> [KUTIPAN]:
****
Menkeu menyebut penerbitan green sukuk dengan tenor 30 tahun ini adalah tenor terpanjang di dunia. Sukuk ini juga berhasil menarik banyak investor global dengan nilai investasi mencapai 57 persen dari total nilai penerbitan. Selain itu, imbal hasil sukuk ini tercatat sebagai imbal hasil terendah. Selanjutnya, penerbitan green sukuk menunjukkan besarnya potensi untuk kolaborasi antara sektor publik dan swasta untuk berinvestasi serta membangun ketahanan melalui pengurangan emisi karbon.
“Untuk meningkatkan basis investor di dalam negeri terutama, kita perlu untuk terus meningkatkan literasi keuangan dan pasar modal bagi masyarakat kita. Saya sangat mengapresiasi jumlah investor yang terus meningkat dan apabila dilihat dari komposisi per kategori investor maka terlihat adanya peningkatan yang cukup membesarkan hati,” ungkapnya.
Menkeu melanjutkan, meskipun mayoritas SBSN yang diperdagangkan saat ini masih dimiliki oleh Bank, kepemilikan investor individual persentasenya juga mengalami peningkatan yaitu sebesar Rp 46.488 miliar per Juni 2021 dibanding periode yang sama pada 2020 yang sebesar Rp22.277 miliar. Fenomena ini disebut Menkeu menunjukkan perluasan basis investor individu di tanah air khususnya generasi milenial dan ibu rumah tangga yang mapan secara finansial mempunyai peluang besar untuk terus dikembangkan.
****
> [TUGAS]: Teruskan kutipan tentang green sukuk ini mulai setelah kalimat terakhirnya. Entri berikut sama sekali tidak berkaitan dengan kutipan tentang green sukuk.

> [DAFTAR DATA]:
****
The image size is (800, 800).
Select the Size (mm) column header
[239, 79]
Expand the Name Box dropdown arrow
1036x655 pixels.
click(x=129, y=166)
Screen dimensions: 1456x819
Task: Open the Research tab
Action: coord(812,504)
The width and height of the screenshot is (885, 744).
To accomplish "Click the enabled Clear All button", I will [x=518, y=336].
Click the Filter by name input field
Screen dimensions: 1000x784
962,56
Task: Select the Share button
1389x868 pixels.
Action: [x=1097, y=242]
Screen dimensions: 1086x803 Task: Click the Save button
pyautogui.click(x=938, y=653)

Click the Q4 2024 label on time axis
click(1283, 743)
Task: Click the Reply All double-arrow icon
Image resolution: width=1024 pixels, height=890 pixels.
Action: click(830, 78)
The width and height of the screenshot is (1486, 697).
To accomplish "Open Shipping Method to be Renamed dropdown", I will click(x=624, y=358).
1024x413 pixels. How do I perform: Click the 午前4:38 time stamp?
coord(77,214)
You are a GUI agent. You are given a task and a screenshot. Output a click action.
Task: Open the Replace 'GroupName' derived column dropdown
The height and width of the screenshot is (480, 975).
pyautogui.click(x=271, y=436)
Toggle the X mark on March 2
****
> [JAWABAN LATIHAN]:
“Pengembangan pasar modal di Indonesia masih menghadapi tantangan dalam bentuk rendahnya tingkat literasi keuangan. Oleh karena itu, edukasi dan literasi terkait pasar keuangan syariah menjadi salah satu aktivitas yang sangat penting,” lanjutnya.
Survei Otoritas Sektor Keuangan tahun 2019 menunjukkan indeks literasi keuangan syariah Indonesia baru mencapai 8,93 persen meskipun mayoritas penduduk Indonesia beragama Islam. Tantangan lain adalah minimnya jumlah penerbitan sukuk oleh sektor korporasi dan rendahnya partisipasi investor domestik di pasar sukuk. Hal ini merupakan tantangan yang serius dan nyata bagi perkembangan pasar modal syariah Indonesia.
“Kita juga perlu untuk terus mendiversifikasikan penerbitan sukuk korporasi dengan menerbitkan berbagai fitur-fitur yang makin menarik sehingga minat investor baik di dalam negeri maupun luar negeri dapat terwadahi,” tambah Menkeu.
Kedepan, Menkeu berharap sukuk yang merupakan salah satu sumber pendanaan bagi pembangunan sektor produktif bisa menjembatani secara efektif permintaan terhadap dana investasi yang berjangka panjang dan penawaran dari sisi investor Indonesia yang memiliki basis investor muslim sangat besar.
Melalui teknologi dan inovasi terutama teknologi digital, Menkeu percaya sukuk mampu memberikan nilai lebih di pasar modal syariah dan akan memberikan peranan semakin penting di dalam pembiayaan yang berbasiskan pada skala proyek mikro.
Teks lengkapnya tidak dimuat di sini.